Solved – Regularization strength and problem size

regularization

Let's say I run an Ordinary Least Square regression with a Ridge regression on 100.000 points randomly sampled from a huge dataset. The best regularization strength found is C=1.

What is approximately the optimal regularization strength I can expect if I run the same algorithm on 1.000.000 points from the same dataset ?

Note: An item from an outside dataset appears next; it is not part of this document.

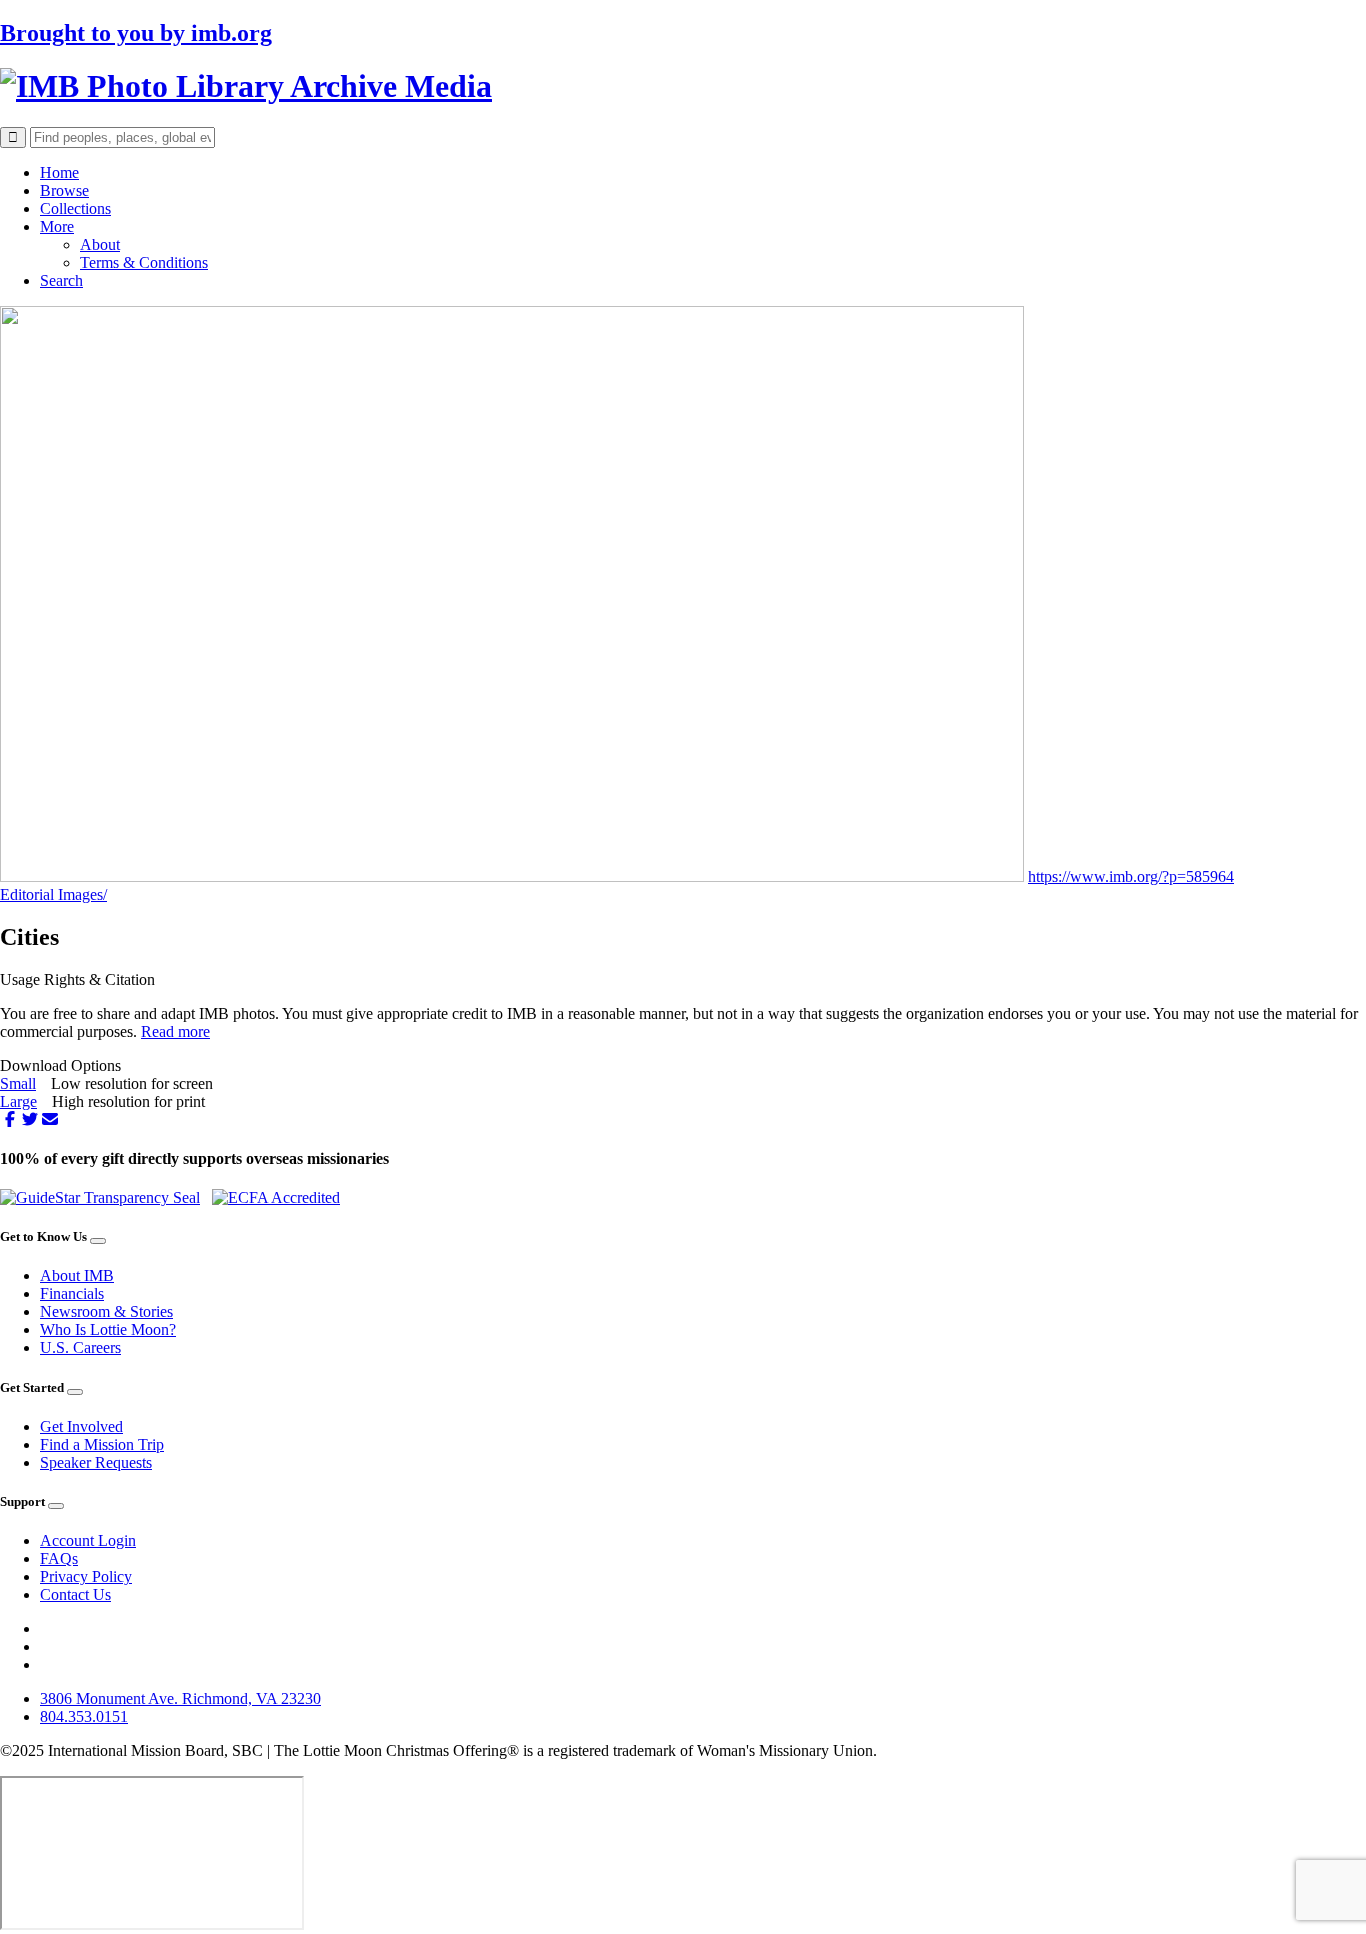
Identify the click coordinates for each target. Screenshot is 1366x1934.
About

Are there general rules that link the optimal regularization strength and the problem size ? Do these rules rely on statistical assumptions ? / What is their robustness ?

Thanks

Best Answer

In general, if you multiply the number of data points, $n$, by $s$ while leaving the number of predictors, $p$, unchanged, then $\|X\beta-y\|_{2}^{2}$ will increase by roughly a factor of $s$, while $\| \beta \|_{2}^{2}$ won't change much. To keep the same balance between the misfit term and the regularization term, you'll have to increase the regularization parameter by a factor of $s$ (or $\sqrt{s}$ if your regularization parameter is squared in the objective function.)

Although this is a good rule of thumb and a reasonable starting point for searching for a regularization parameter, you generally shouldn't just set the parameter by this rule of thumb. Rather, you should use whatever method you're using to select the regularization parameter on the larger data set.